▶ [Exercise requirements]:
Answer these questions using the Diana Prince: Wonder Woman Volume 4 review, one per line:
1. Which issues does the volume collect?
2. Who teaches Diana Prince martial arts?
3. Whose involvement does this volume lack?

▶ [Excerpt provided]:
Wonder Woman Trade Post: Diana Prince Volume 4 & Who Is Wonder Woman?

diana_prince_vol_4 Diana Prince: Wonder Woman Volume 4 (DC)
Written by Denny O’Neil, Samuel R. Delany, Bob Haney & Robert Kanigher, drawn by Don Heck, Dick Giordano, Jim Aparo & Don Heck
Collects Wonder Woman #199-204, Brave And The Bold #105

If you’ve already read my reviews of the first, second and third volumes of the Diana Prince: Wonder Woman you already know the basic idea behind this quartet of collections: Wonder Woman decided to stay in this reality when the Greek gods decided to go on a sojourn. Now on her own, the powerless Diana Prince still did her best to right wrongs while also learning martial arts from a man named I Ching, wearing a lot of white and opening up a boutique.

Before writing this review I went back and read the previous three, partially because it’s taken me five years to read four trades, but also because I needed a little refresher on my thoughts. All three reviews share two elements of this run that I got a kick out of: Mike Sekowsky’s writing and art are fantastic and the issues run the gamut of genres much like the films Roger Corman produced around the same time. This volume, unfortunately lacks Sekowsky’s involvement, but does continue the genre mash-up goodness that I so enjoy.

▶ [Recorded data]:
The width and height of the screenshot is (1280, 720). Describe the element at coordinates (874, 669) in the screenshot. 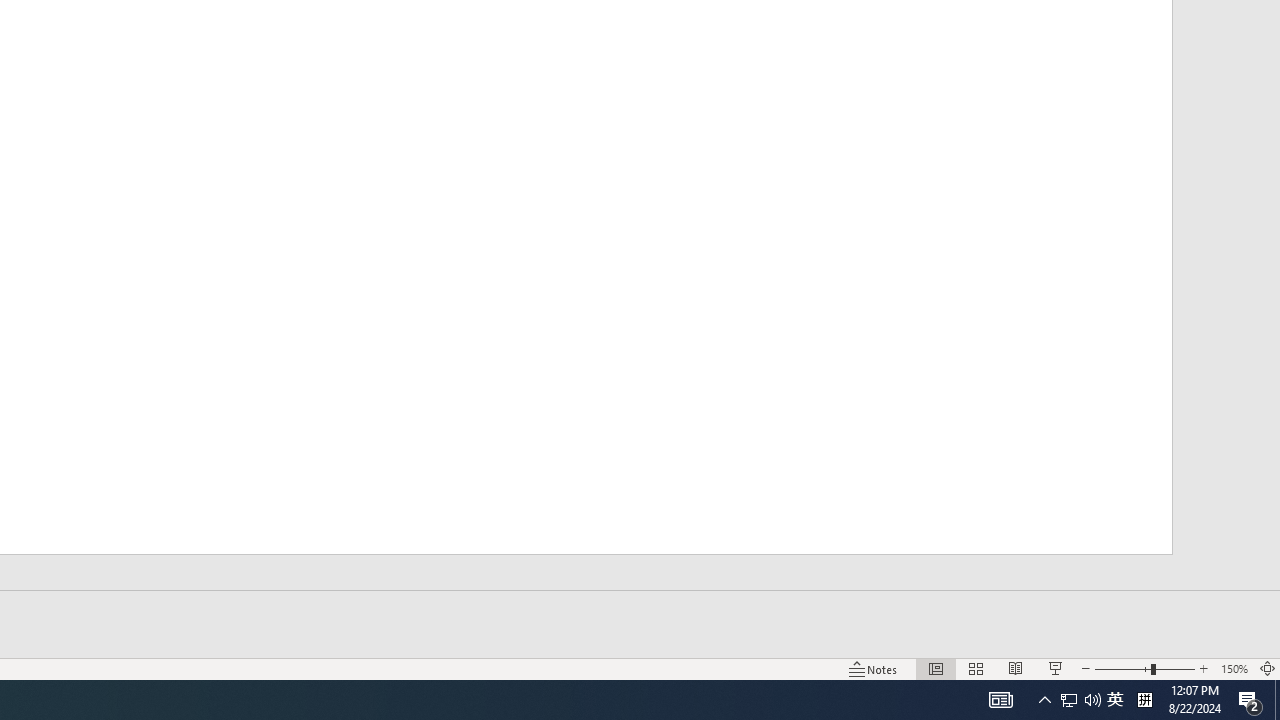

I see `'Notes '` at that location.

--

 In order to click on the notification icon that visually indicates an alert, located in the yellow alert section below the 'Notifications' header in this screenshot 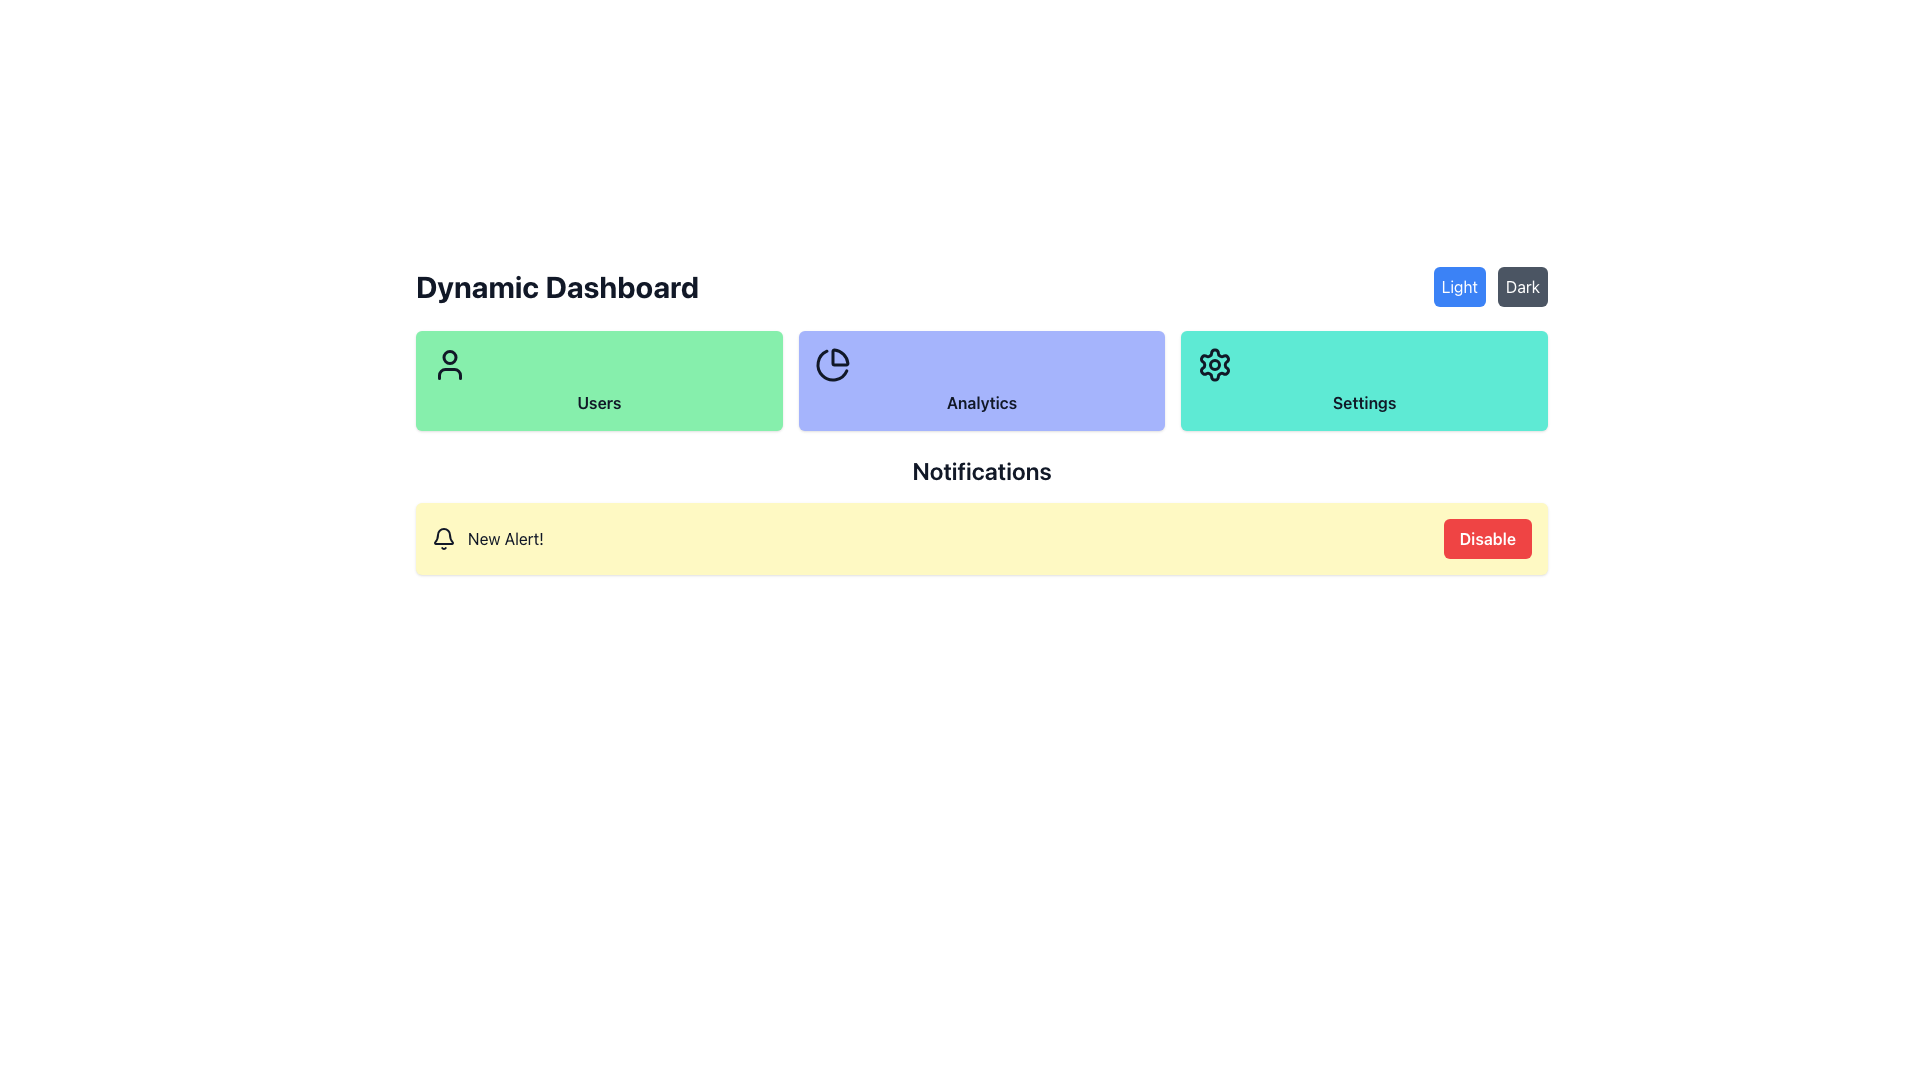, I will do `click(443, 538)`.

▶ [Answer to the problem]:
1. Wonder Woman #199-204 and Brave And The Bold #105
2. A man named I Ching
3. Mike Sekowsky's